Everyone Is Important - 27 East

Letters

Southampton Press / Opinion / Letters / 1779823

Everyone Is Important

Ever rising house prices might be great for the Community Preservation Fund, but not so for the community.

There is no doubt that the CPF has been enormously successful in preserving land and cleaning water. But can the same be said for preserving communities?

According to Sunday’s New York Times, we now live in that place “Where Prices Meet the Sky”: “‘For those who are already struggling to find anything affordable, it has only gotten harder,’ said Jay Schneiderman, the supervisor of Southampton Town, counting teachers and nurses among those consigned to a longer commute to get to work in the Hamptons. ‘The entire workforce is priced out.’”

“… On the upside, revenues from a 2 percent preservation tax on Southampton home sales of $250,000 or more are up 40 percent over last year, Mr. Schneiderman said. … ‘It has been very successful in terms of preserving our rural character,’ he said.”

It’s ironic that the ever rising house prices that are great for the CPF are disastrous for the community it serves.

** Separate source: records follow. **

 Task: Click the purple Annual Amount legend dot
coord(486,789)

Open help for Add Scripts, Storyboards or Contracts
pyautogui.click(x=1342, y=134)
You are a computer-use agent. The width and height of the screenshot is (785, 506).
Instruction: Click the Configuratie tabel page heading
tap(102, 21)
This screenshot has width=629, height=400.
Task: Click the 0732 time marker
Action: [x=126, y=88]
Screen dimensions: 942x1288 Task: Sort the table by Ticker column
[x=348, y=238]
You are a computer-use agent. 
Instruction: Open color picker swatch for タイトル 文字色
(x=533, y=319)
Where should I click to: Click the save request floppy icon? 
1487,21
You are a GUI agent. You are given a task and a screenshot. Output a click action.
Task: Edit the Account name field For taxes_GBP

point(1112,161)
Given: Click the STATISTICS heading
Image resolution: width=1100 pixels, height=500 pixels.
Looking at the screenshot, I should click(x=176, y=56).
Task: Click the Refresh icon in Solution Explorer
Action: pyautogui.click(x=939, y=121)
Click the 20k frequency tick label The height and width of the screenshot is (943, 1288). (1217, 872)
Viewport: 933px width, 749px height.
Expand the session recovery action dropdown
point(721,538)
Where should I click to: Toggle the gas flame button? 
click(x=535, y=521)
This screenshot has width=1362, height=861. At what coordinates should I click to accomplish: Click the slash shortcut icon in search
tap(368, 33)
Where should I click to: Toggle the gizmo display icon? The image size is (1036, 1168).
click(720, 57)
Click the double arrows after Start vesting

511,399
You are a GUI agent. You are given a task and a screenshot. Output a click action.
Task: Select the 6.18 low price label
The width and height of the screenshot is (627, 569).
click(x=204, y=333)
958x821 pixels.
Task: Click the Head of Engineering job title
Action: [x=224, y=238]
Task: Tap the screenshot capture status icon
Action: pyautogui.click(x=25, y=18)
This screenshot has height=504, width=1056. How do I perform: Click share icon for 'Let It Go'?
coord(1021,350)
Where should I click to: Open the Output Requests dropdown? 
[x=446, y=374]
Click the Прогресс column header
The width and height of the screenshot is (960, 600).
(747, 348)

Communities are people — teachers, nurses, cops, mechanics, musicians, artists, poets, retail workers, chefs, waiters, farmers, landscapers, bakers, bartenders, carpenters, roofers, plumbers, painters, electricians, the myriad professions and trades necessary to keep our communities operating, not to mention our volunteer firefighters and ambulance personnel who are at the very core of our sustainability.

Our community is in desperate need of preservation through the availability of affordable housing. What will become of our families, our daughters and our sons?

Only a regional solution will work. Sag Harbor is too small to be effective, and Suffolk County too big. But the five towns of the Peconic Bay region would work very well. These are the five towns — East Hampton, Riverhead, Shelter Island, Southampton and Southold — that participate in the CPF.

In addition to revisiting the commendable 2019 legislation by Kenneth LaValle and Fred Thiele, vetoed by Governor Andrew Cuomo, that would have authorized the five East End towns to establish affordable housing funds financed by a new real estate transfer tax of 0.5 percent, we should allocate a percentage of the existing fund to affordable housing, up to 40 percent. In 2016, voters on the East End allocated 20 percent of the CPF for clean water projects. We didn’t need the governor’s approval for that.

This crisis has been well over a decade in the making, and COVID has changed the world since 2019. Property prices are “Meeting the Sky,” and the CPF is up 40 percent. Within a decade we will be dealing with an existential crisis, if not before.

The time to act is now. Forty percent land, 40 percent housing, 20 percent water. Everyone is important.

Aidan Corish

Sag Harbor

Mr. Corish is a Sag Harbor Village Board member who is seeking reelection — Ed.